Reproduce, with no alteration, the span of lines that begins at the line containing "This screenshot has height=362, width=644." and ends at the last line of the records, both ends included, and nothing else.

DATA EXTRACTS Start Marker

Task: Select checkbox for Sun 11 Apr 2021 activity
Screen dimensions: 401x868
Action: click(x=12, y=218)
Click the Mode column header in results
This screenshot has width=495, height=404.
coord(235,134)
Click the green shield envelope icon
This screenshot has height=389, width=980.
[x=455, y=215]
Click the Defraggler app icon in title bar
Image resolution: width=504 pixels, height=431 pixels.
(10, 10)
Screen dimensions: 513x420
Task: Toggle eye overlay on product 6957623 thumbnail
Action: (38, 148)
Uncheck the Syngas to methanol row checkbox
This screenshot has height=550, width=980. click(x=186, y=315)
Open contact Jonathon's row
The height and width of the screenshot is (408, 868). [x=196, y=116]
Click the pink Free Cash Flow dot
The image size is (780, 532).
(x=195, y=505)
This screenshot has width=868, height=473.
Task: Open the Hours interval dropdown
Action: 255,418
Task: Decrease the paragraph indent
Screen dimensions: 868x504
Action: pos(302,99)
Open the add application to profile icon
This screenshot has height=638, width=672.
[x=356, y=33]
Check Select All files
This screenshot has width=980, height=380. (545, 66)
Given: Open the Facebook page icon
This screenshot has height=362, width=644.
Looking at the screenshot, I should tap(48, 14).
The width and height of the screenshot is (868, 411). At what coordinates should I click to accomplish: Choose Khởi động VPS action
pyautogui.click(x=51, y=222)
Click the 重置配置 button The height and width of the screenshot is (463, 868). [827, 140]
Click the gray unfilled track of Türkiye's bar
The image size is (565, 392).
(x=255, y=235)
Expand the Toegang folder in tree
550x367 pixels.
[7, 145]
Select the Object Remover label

DATA EXTRACTS End Marker

* **SOLUTION**
This screenshot has height=362, width=644.
Looking at the screenshot, I should tap(48, 14).
The width and height of the screenshot is (868, 411). At what coordinates should I click to accomplish: Choose Khởi động VPS action
pyautogui.click(x=51, y=222)
Click the 重置配置 button The height and width of the screenshot is (463, 868). [827, 140]
Click the gray unfilled track of Türkiye's bar
The image size is (565, 392).
(x=255, y=235)
Expand the Toegang folder in tree
550x367 pixels.
[7, 145]
Select the Object Remover label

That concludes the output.